> [Task details]: Write out the lines of the material below exactly, beginning at the line with "[góra strony] (396, 2559)" and stopping after the line with "Nej tak, måske senere (738, 1462)", and leave out the pictures.
══════
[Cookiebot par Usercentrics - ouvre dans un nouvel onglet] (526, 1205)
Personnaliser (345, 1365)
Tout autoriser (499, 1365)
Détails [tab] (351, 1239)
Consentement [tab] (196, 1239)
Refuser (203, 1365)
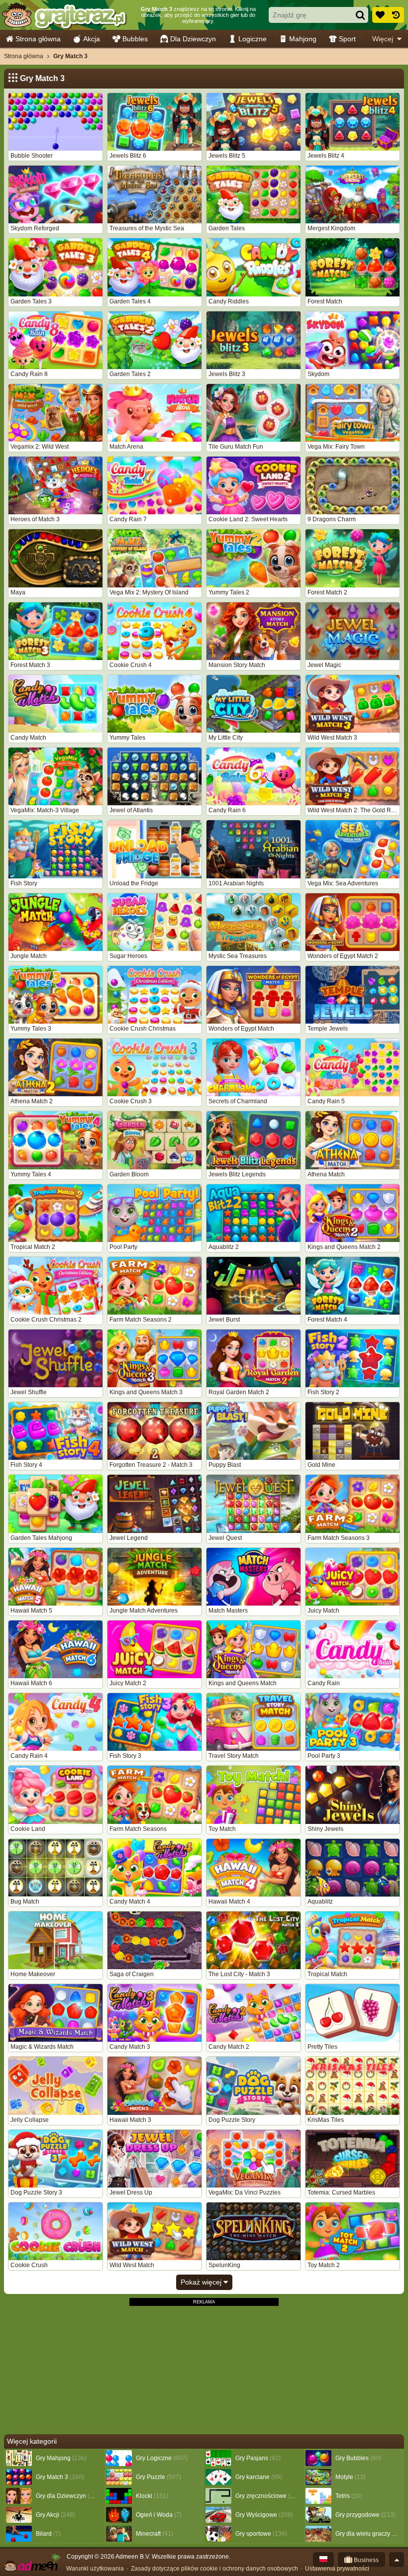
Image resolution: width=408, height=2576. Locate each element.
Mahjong (302, 39)
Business (365, 2560)
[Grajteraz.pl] (64, 15)
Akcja (91, 39)
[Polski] (323, 2559)
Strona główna (38, 39)
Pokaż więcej (202, 2282)
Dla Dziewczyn (193, 39)
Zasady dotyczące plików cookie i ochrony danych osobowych (214, 2568)
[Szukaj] (360, 15)
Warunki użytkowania (95, 2568)
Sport (347, 39)
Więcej (382, 39)
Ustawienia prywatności (337, 2568)
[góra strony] (396, 2559)
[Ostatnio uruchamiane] (396, 15)
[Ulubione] (380, 15)
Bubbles (135, 39)
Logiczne (252, 39)
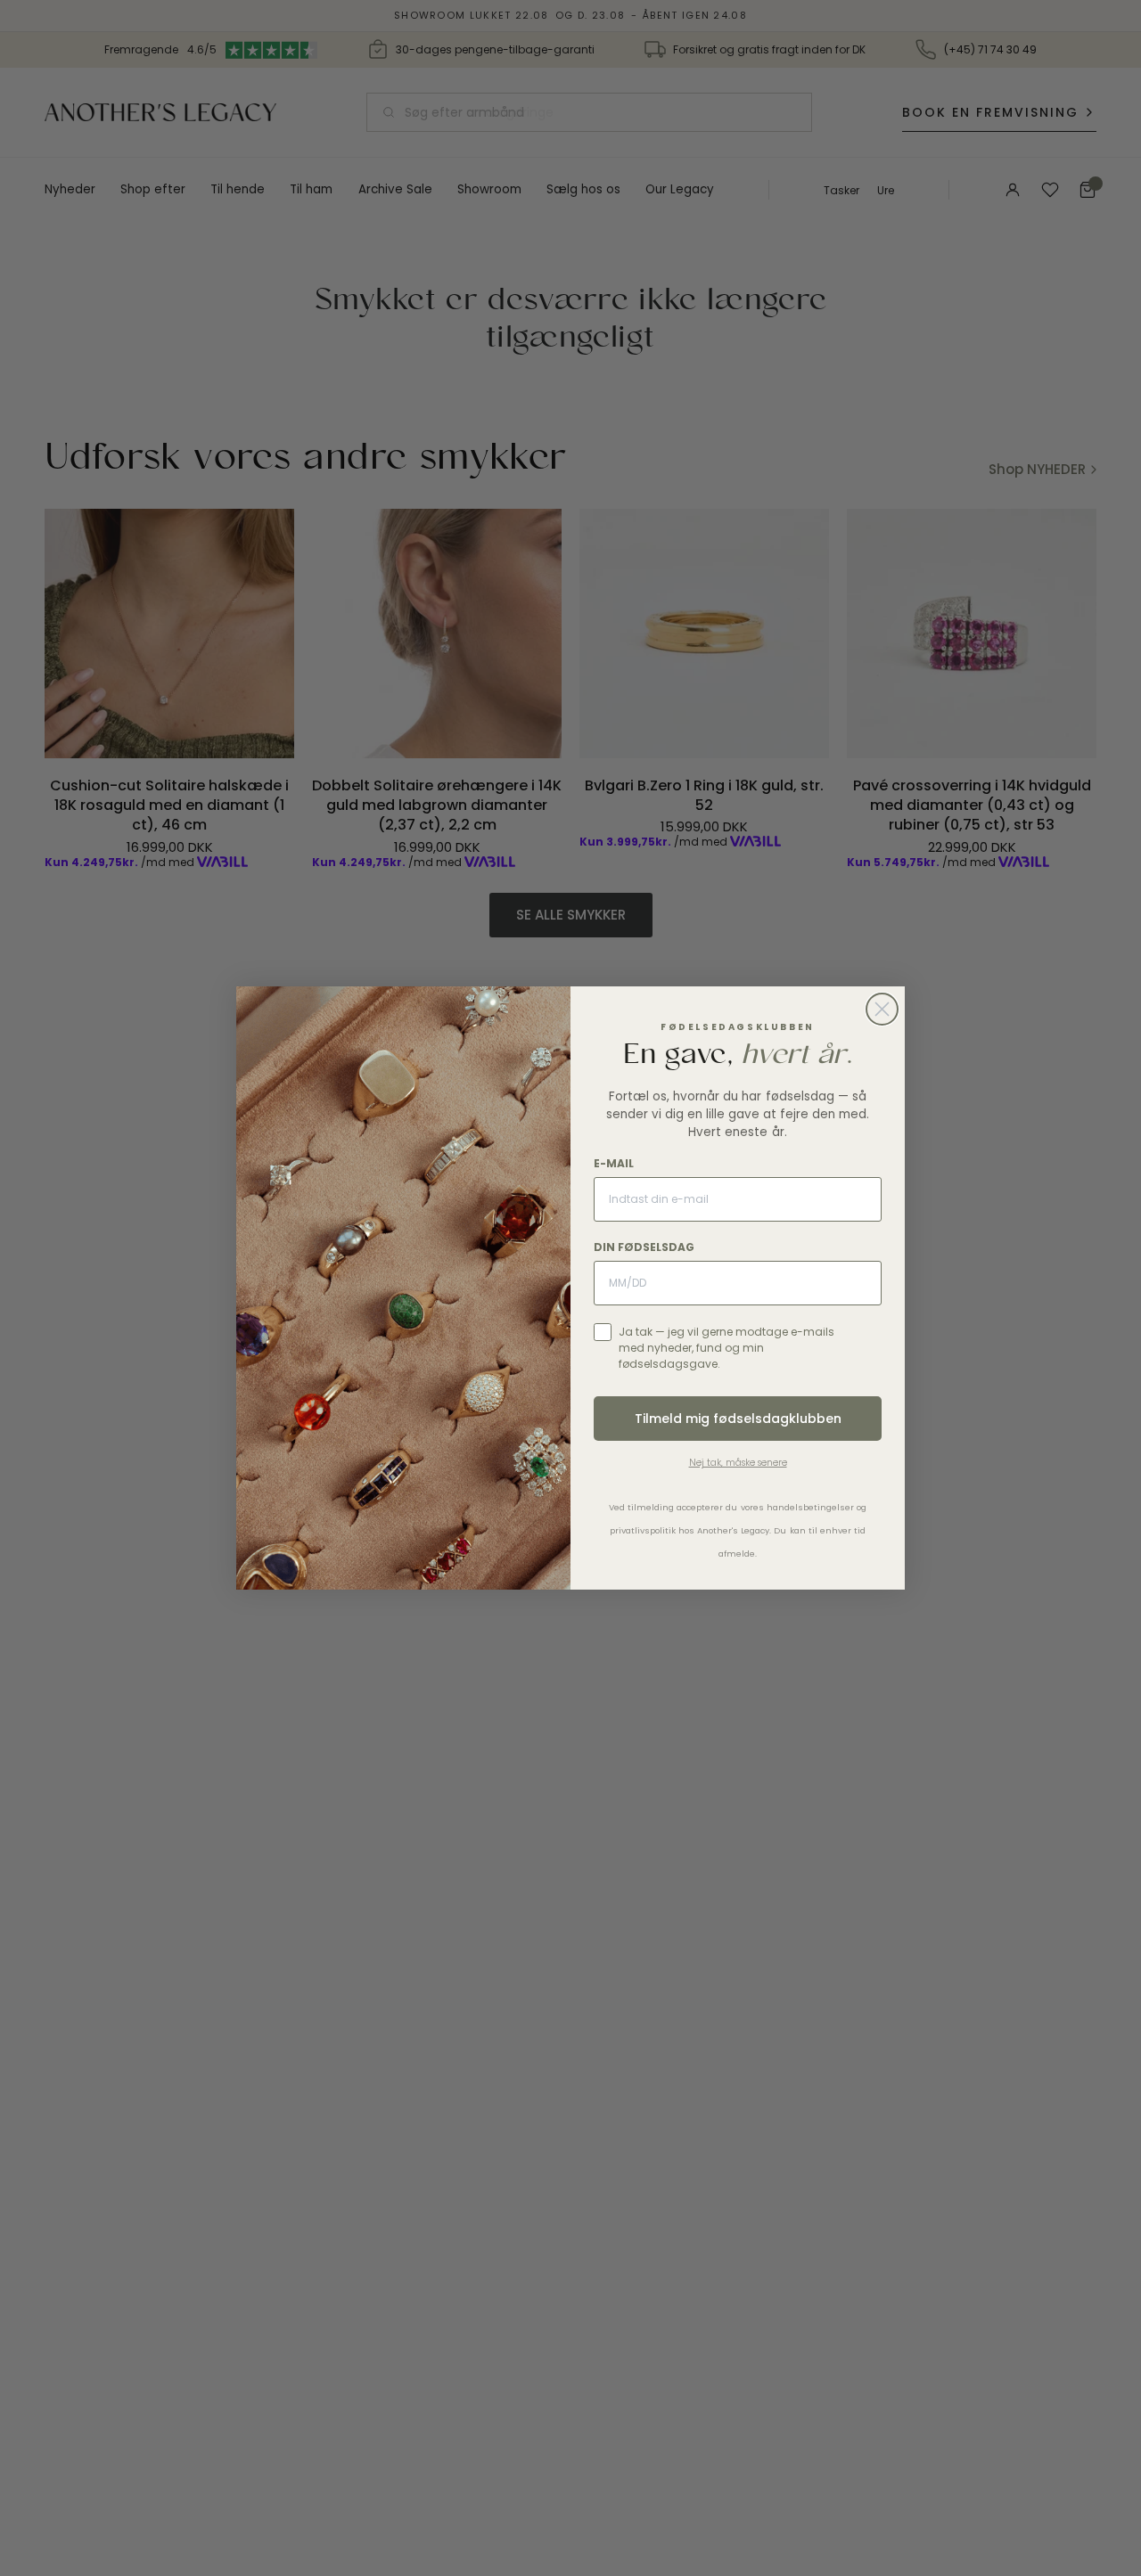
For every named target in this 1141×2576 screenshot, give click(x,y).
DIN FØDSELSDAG (644, 1247)
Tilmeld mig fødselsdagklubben (738, 1418)
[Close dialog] (882, 1009)
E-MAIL (614, 1163)
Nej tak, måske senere (738, 1462)
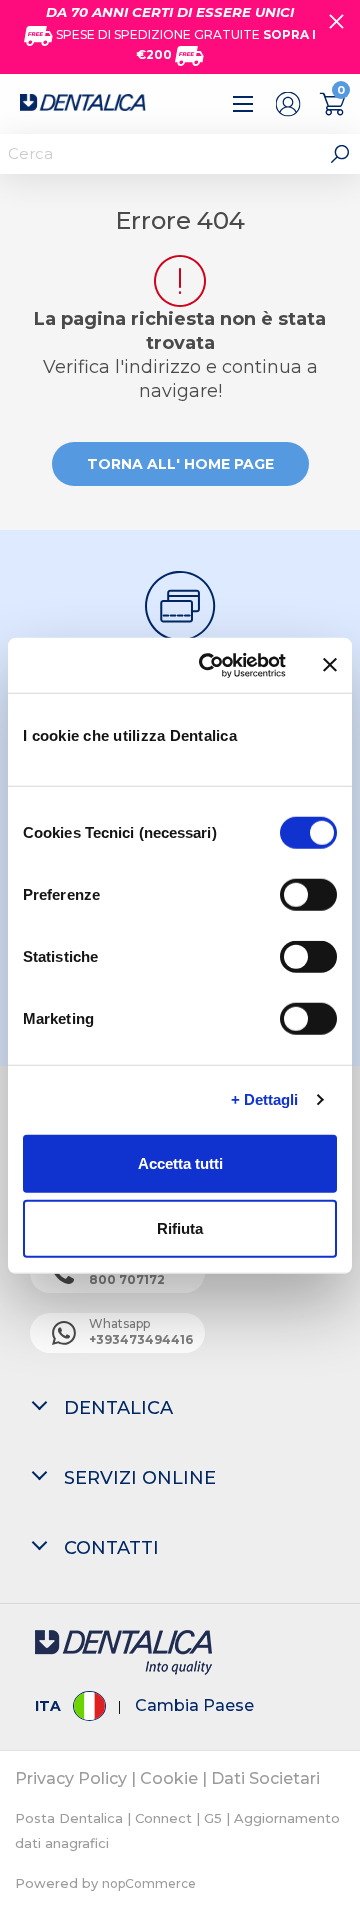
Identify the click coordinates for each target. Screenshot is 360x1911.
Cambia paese (194, 1705)
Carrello (332, 104)
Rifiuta (180, 1228)
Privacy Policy (71, 1778)
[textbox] (160, 154)
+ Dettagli (265, 1099)
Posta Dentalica (69, 1818)
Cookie (169, 1778)
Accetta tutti (180, 1162)
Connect (163, 1818)
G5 (213, 1818)
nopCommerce (149, 1883)
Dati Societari (265, 1778)
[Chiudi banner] (330, 665)
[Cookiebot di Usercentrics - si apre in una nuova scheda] (211, 665)
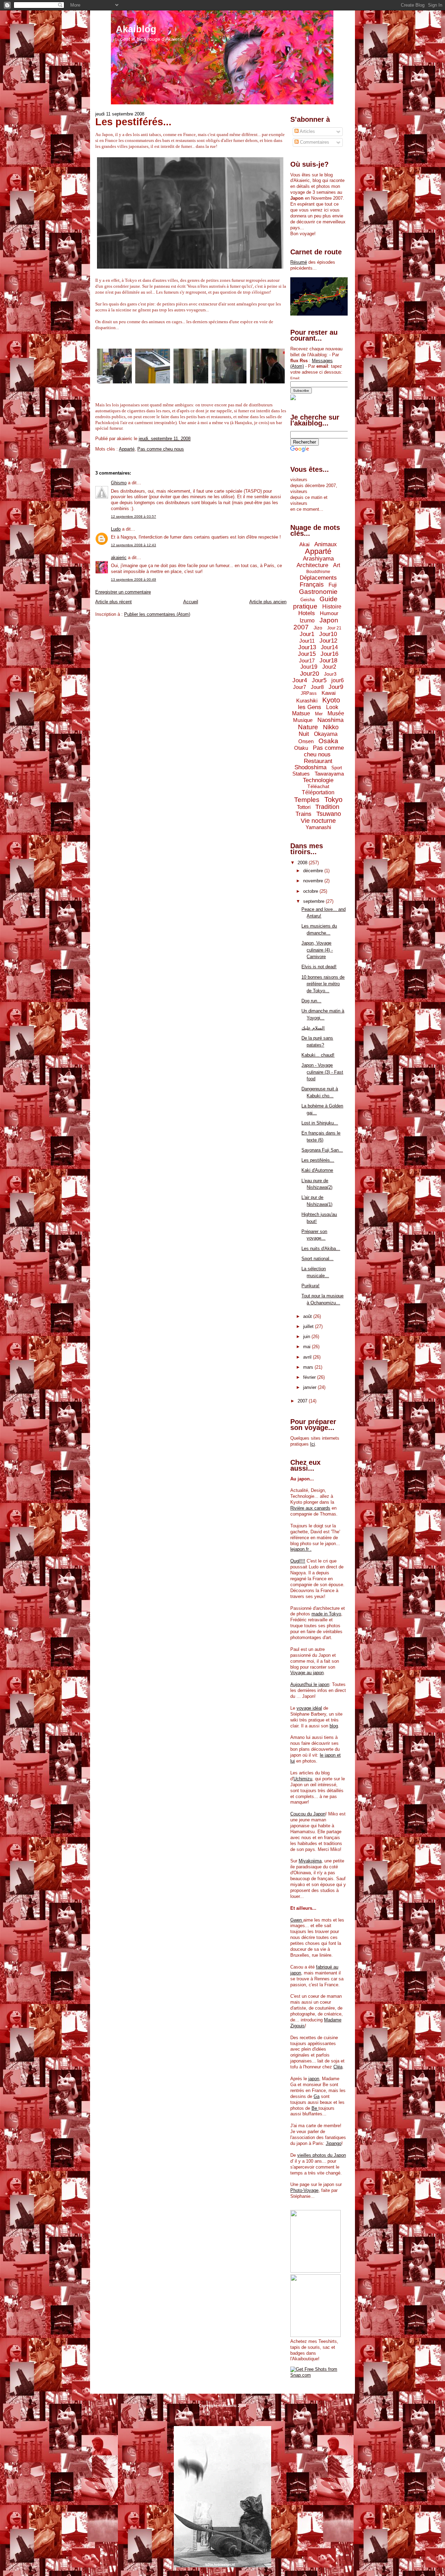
══════
> [The completed task]:
[góra strony] (396, 2559)
[Ostatnio uruchamiane] (396, 15)
[Ulubione] (380, 15)
Bubbles (135, 39)
Logiczne (252, 39)
For every named target in this 1141×2576 screenshot, give click(x,y).
DIN FØDSELSDAG (644, 1247)
Tilmeld mig fødselsdagklubben (738, 1418)
[Close dialog] (882, 1009)
E-MAIL (614, 1163)
Nej tak, måske senere (738, 1462)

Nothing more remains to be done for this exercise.